PAGE EXTRACT:
******
Innings-level summaries.

Column Type Description
match_id VARCHAR Primary Key (part)
innings INTEGER Primary Key (part) - Innings number
batting_team VARCHAR Team batting
bowling_team VARCHAR Team bowling
total_runs INTEGER Final innings total
total_wickets INTEGER Wickets lost
total_overs DECIMAL Overs faced
declared BOOLEAN TRUE if innings declared (Tests)
forfeited BOOLEAN TRUE if innings forfeited
target_runs INTEGER Chase target (2nd innings limited overs)
target_overs INTEGER Overs available (may differ due to DLS)
is_super_over BOOLEAN TRUE for super over innings
absent_hurt VARCHAR JSON array of players who couldn’t bat

cricsheet.innings_powerplays

Powerplay periods for limited-overs matches.

Column Type Description
powerplay_id VARCHAR Primary Key - {match_id}_{innings}_{seq}
match_id VARCHAR Match identifier
innings INTEGER Innings number
from_over REAL Powerplay start (e.g., 0.1)
to_over REAL Powerplay end (e.g., 5.6)
******
WHAT TO DO:
A) According to the cricket schema page, why might the value in target_overs differ from the usual overs available?
B) Can you extend the cricket schema page from its last column row?
The listing has no part in this work.

DATA LINES:
******
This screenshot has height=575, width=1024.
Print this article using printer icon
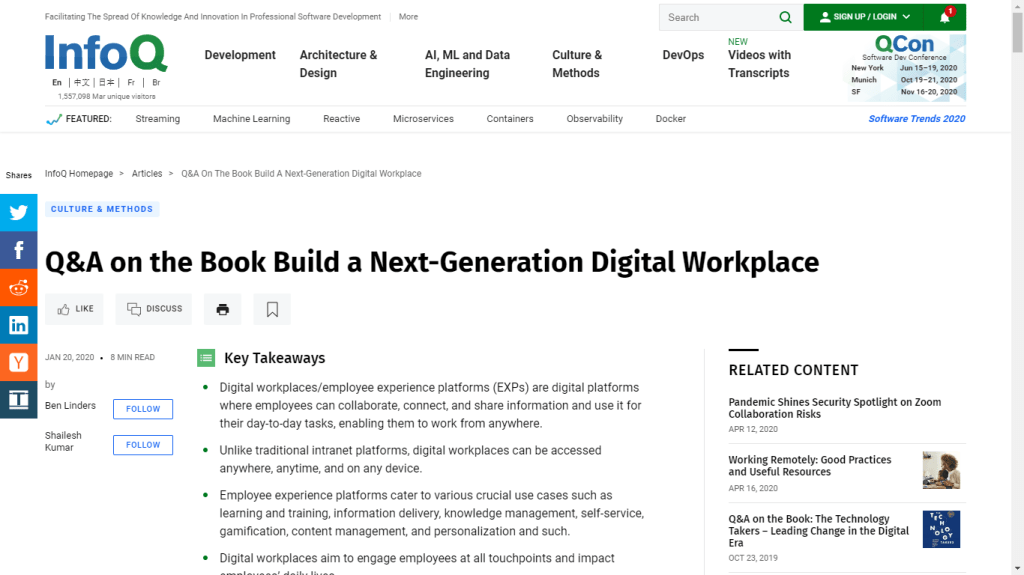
******
OUTPUTS BY TASK:
A) The target_overs column records the overs available for a chase, and the page notes that this number may differ due to DLS.

B)
powerplay_type VARCHAR “mandatory”, “batting”, “bowling”

Rating Tables

team_elo

Game-level team ELO ratings (updated after each match).

Column Type Description
team_id VARCHAR Primary Key (part) - Team name
match_id VARCHAR Primary Key (part) - Match identifier
match_date DATE Match date
match_type VARCHAR Format code
event_name VARCHAR Tournament name
elo_result DOUBLE Result-based ELO (updates on win/loss/draw)
elo_roster_batting DOUBLE Aggregated batting ELO from player roster
elo_roster_bowling DOUBLE Aggregated bowling ELO from player roster
elo_roster_combined DOUBLE Combined roster ELO
matches_played INTEGER Running match count

ELO Interpretation: - 1500 = average team - 1600+ = strong team - 1400- = weaker team - Difference of 100 points ≈ 64% expected win rate


player_elo_history

Historical player ELO snapshots (one row per player per match played).

Column Type Description
player_id VARCHAR Primary Key (part)
match_id VARCHAR Primary Key (part)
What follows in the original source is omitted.